A lack of words…
I’ve not been writing lately.
In part, I’ve been genuinely distracted with things in real life, as it were. In part, it’s a frustrating and busy time of the year for my work. I’m doing accounting work now, and year end is nasty with tax forms and related nonsense. In part, there’s some things going on that are nerve-wracking and yet hopefully exciting. And finally, I’ve had a really annoying head cold that will. Not. Go. AWAY.
Seriously annoyed with the head cold.
NaNoWriMo website keeps sending me update things that are probably useful, but mostly I’m finding them to be irritating.

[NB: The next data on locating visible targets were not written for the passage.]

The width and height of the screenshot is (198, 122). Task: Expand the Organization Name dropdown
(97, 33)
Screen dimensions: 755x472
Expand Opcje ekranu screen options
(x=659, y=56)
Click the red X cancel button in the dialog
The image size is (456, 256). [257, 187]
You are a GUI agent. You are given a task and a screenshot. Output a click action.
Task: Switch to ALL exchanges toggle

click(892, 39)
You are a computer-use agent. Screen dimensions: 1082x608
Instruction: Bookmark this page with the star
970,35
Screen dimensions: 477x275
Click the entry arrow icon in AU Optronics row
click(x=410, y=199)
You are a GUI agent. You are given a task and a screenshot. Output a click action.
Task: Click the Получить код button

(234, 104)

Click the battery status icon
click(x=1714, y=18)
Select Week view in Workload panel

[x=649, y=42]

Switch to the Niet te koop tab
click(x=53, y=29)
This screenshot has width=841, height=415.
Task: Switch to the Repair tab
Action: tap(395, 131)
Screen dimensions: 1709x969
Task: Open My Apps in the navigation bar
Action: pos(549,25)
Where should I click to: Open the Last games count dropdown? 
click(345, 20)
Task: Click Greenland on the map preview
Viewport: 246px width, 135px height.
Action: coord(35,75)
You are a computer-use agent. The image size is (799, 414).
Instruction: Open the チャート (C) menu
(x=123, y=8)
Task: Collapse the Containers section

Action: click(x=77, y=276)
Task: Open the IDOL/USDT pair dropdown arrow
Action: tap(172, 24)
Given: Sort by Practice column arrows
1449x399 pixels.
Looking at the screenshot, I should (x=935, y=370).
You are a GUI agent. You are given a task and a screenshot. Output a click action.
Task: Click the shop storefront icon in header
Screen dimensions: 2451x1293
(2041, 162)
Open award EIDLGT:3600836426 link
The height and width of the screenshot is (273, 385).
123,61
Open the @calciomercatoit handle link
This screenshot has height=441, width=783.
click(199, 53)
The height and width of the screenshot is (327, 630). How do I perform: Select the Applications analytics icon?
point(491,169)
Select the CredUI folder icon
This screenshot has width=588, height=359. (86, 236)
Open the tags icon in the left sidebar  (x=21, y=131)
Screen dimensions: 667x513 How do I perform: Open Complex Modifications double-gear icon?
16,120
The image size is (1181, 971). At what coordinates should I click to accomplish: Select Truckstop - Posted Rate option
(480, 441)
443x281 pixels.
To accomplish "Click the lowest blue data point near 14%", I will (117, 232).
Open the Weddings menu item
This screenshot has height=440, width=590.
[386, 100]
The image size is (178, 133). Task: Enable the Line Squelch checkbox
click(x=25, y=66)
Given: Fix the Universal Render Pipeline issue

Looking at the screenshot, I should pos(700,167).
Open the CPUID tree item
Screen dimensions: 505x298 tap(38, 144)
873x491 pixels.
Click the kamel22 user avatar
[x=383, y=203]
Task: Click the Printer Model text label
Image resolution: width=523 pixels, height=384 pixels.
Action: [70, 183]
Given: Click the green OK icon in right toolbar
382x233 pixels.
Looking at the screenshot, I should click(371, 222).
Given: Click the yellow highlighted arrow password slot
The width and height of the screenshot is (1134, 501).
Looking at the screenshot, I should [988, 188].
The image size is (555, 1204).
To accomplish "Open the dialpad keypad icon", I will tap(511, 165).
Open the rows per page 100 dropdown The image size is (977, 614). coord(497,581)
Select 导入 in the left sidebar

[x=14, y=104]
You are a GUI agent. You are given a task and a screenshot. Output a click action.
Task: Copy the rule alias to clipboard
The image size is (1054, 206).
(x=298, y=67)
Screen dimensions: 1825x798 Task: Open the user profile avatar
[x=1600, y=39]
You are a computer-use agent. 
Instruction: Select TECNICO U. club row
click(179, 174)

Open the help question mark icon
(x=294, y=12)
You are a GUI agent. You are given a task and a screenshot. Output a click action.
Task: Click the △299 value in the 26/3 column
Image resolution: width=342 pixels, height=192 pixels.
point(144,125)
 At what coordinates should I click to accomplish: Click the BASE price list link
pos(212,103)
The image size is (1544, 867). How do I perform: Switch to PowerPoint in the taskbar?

I’d like to write more this year. I wanted to write more last year, and I did. I’m hoping to continue to improve upon that this year. Last year, I wrote “half” a book, by NaNo standards. Is it any good? Or polished? Meh. No. Not really. But it’s roughly 25k words that did not exist before. I think they’re roughly in the same universe as another thing sitting in my Scrivener app. Maybe up the coast. Not in the same state, definitely, as Curses Used is based in California, and Place Holder is somewhere Pac Northwest-ish. I’m still not sure if it’s northern Oregon or southern Washington. But it feels like the same universe, in the way these things do. I could see the characters of one running into some of the characters in the other and not finding each other strange. At least a few of them might be vaguely familiar to the protagonist in the other, in fact. Which is nice, for world building purposes that I’m being particularly lazy (ie: allowing to simmer in the back of my head) about. So anyway, I’m hoping to perhaps finish Place Holder and give it at least one good editing pass (the current beginning isn’t the beginning so much as a prologue of treading mental waters), or alternately to actually manage a full 50k of a completely new project. That would mean that I’d have potentially 3 projects sitting in Scrivener, in various states of undress by the end of the year, but that’s not all bad.
I’d also like to do more gaming. I used to like some games. I enjoyed Civilization II or III I think. One of the very early ones in the early ’90s. I liked Warcraft, for similar reasons. I didn’t mind kibbitzing on some FPS’s on Xbox and PS2. I actually liked some NES games in college, although I was pretty bad at them. And of course I enjoyed a few arcade style games (and the old classic Atari games). I also liked RPG text based role playing.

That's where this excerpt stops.